Politisches

STUDIO

Sexarbeit ist Arbeit!

Wir Inhaberinnen des LUX sehen unsere eigene Tätigkeit als Domina oder Bizarrlady als unsere Profession.
Eine Definition, was in diesem Kontext politisch ist, nimmt jede von uns dreien anders vor. Das sind sowohl  Diskurse zu freier Berufswahl und Fortbildungsmöglichkeiten in unserer Branche, zum Recht auf sexuelles Glück und sexuelle Heilung, als auch die Schaffung von Rechtssicherheit in der Prostitution oder die Möglichkeit zu freiem, legalem Arbeiten für alle Erotikdienstleister.

Einig sind wir uns darin, dass die Stigmatisierung und die Doppelmoral in unserer Gesellschaft die Tätigkeit in der Sexarbeit sehr erschwert, wenn nicht sogar für viele unmöglich macht. Dabei benutzen wir das das Wort Sexarbeit statt Prostitution, denn damit ist die gesamt Bandbreite der Branche abgedeckt. Für uns sind alle Kolleginnen und Kollegen gleichwertig, egal ob sie in einer Tabledance-Bar arbeiten oder auf dem Straßenstrich, Hotelbesuche als Escort machen oder sich in einem Dominastudio als Sklavia verdingen.
Es handelt sich dabei um sexuelle Dienstleistungen, um deren Anerkennung es uns geht.
Unser Engagement ist auch eine Ode an unseren Beruf. Wir sehen uns alle drei in erster Linie als Sexarbeiterinnen und nicht als Betreiberinnen. Trotz der besonderen Rolle, die wir als Studioinhaberinnen einnehmen, sehen wir uns auf Augenhöhe mit allen Kolleginnen, gleich auf welche Art und Weise sie anschaffen, in welchen Ländern und Regionen sie schon gearbeitet haben und welche Erfahrungen sie mitbringen.

Wir setzen uns ein für die Anerkennung von Sexarbeit als Beruf!
Wir setzen uns ein für faire Arbeitsbedingungen im Bereich sexueller Dienstleistungen.

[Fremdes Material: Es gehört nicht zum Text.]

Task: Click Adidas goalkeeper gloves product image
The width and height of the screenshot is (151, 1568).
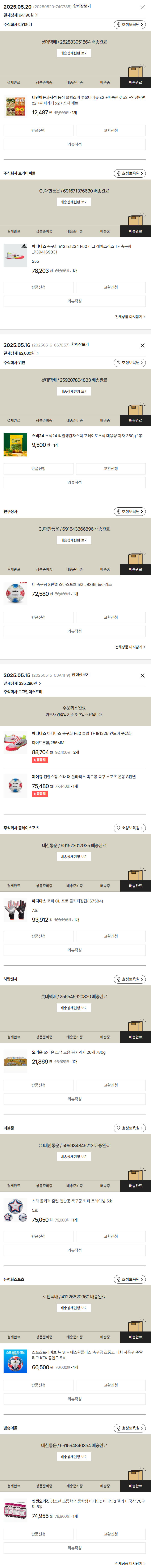Action: [x=15, y=909]
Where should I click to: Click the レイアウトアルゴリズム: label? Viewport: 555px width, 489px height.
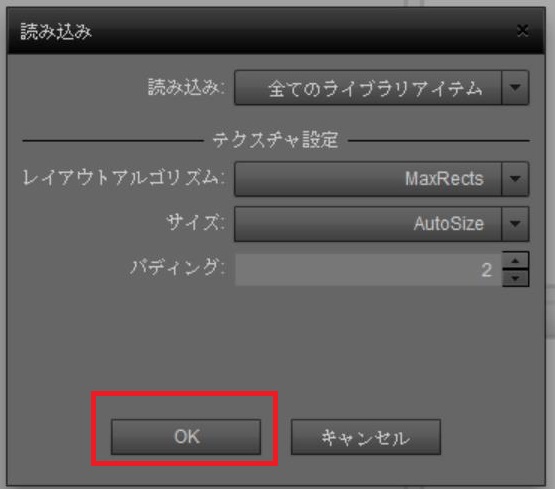(124, 178)
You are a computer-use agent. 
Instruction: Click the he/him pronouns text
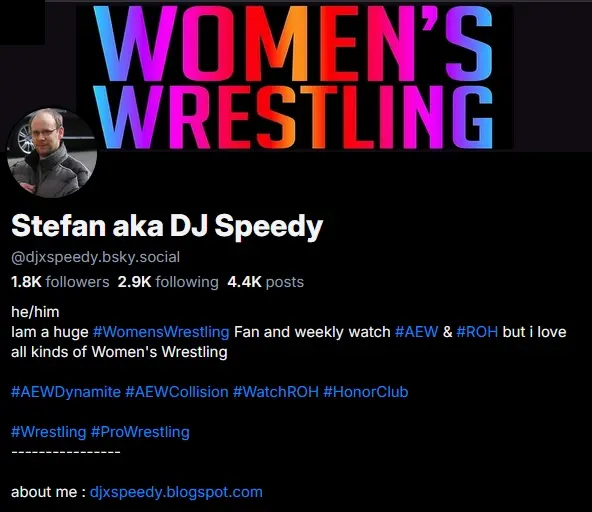tap(35, 312)
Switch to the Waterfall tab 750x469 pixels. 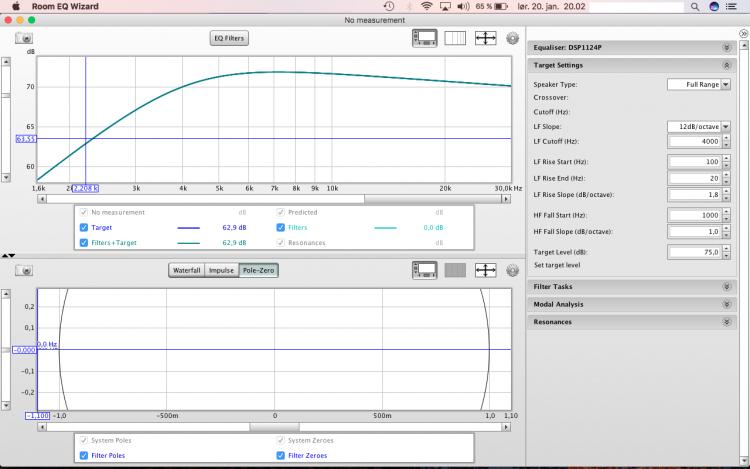(x=186, y=271)
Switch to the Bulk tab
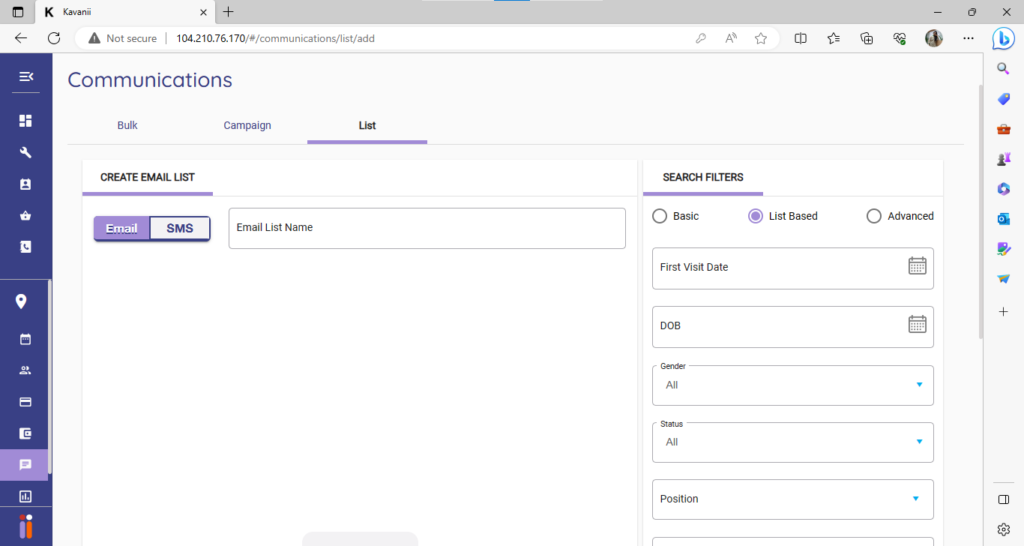 pyautogui.click(x=127, y=126)
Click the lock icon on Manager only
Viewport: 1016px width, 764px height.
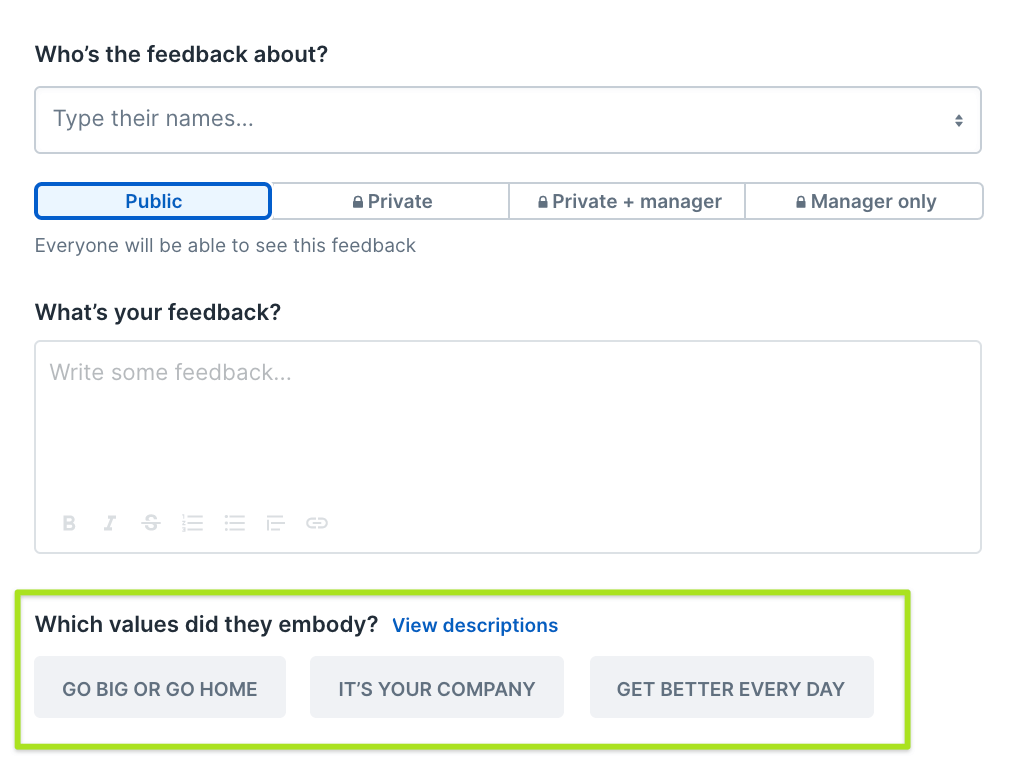(x=801, y=202)
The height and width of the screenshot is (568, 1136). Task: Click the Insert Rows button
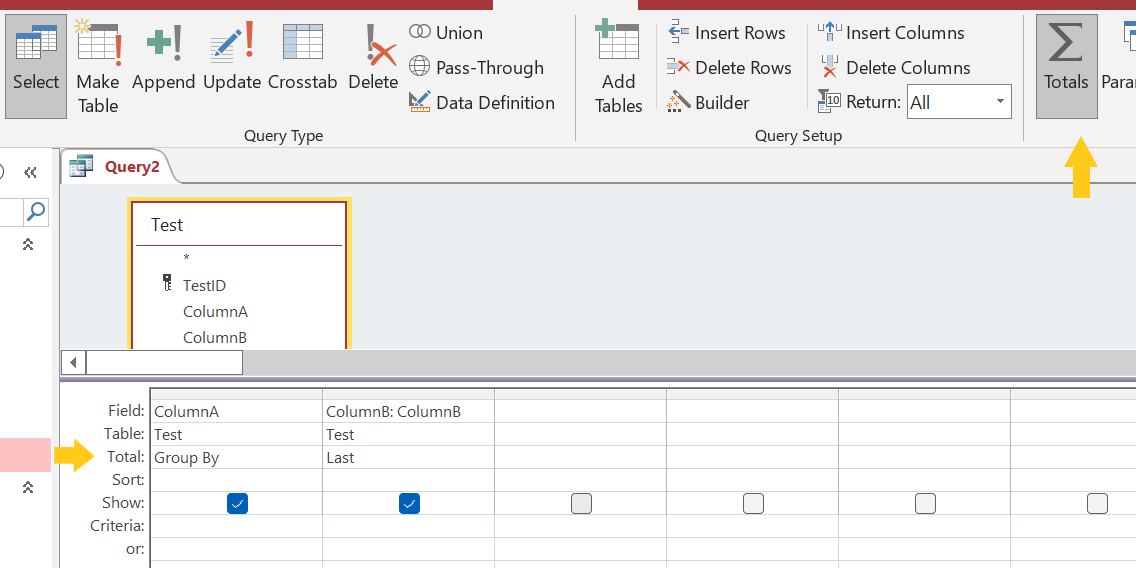[x=726, y=33]
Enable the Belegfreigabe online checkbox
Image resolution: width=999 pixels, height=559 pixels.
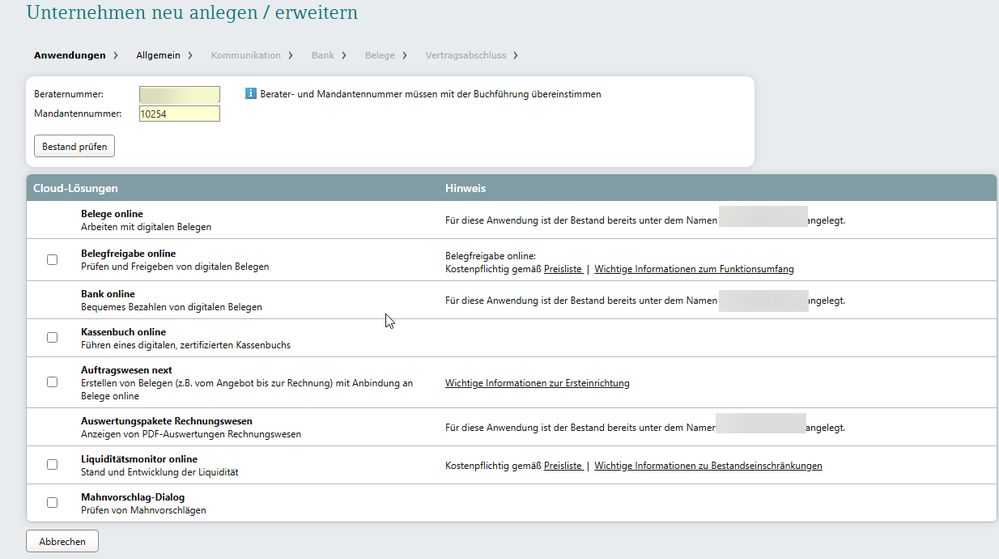(52, 260)
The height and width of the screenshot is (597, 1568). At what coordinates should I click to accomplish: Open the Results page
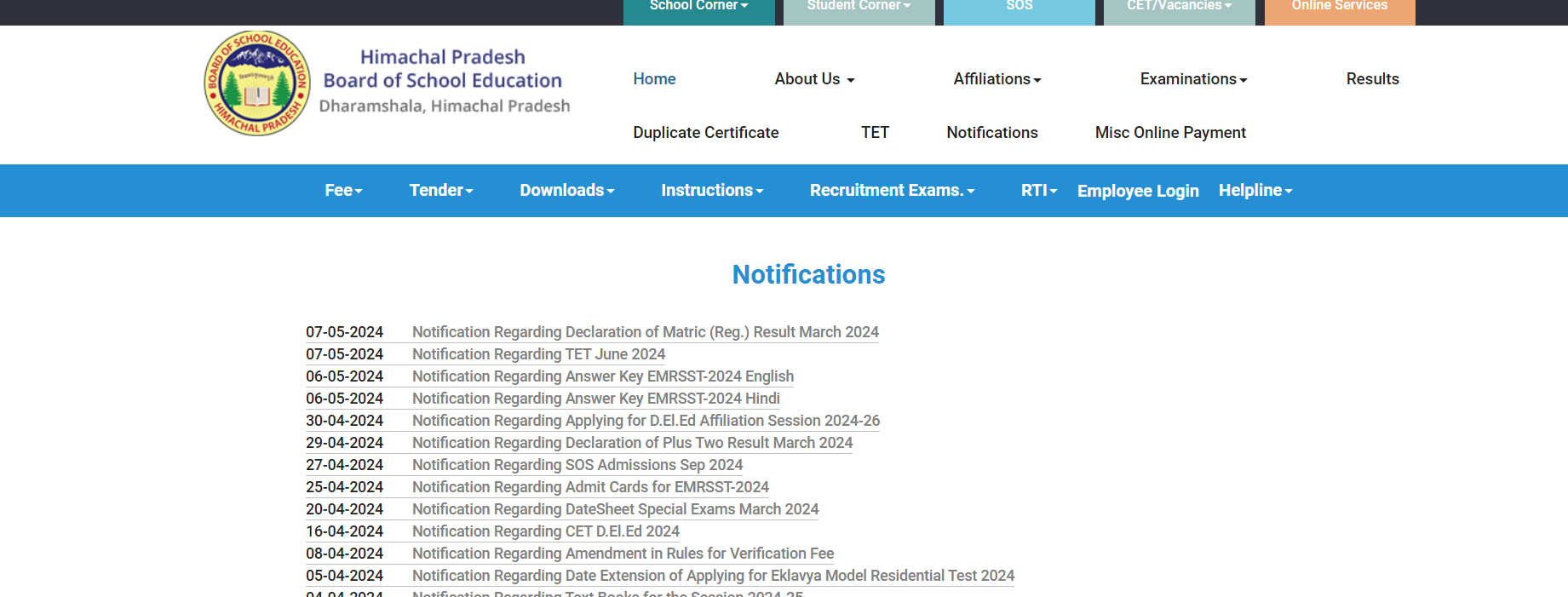[1372, 79]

Velvet Steel und Johanna Weber sind politische Sprecherinnen des BesD e.V., Berufsverband erotische und sexuelle Dienstleistung und im Beirat von bufas, dem Bündnis der Fachberatungsstellen für Sexarbeiterinnen und Sexarbeiter

Emma Steel und Johanna Weber engagieren sich bei Hydra e.V., Treffpunkt und Beratung für Prostituierte.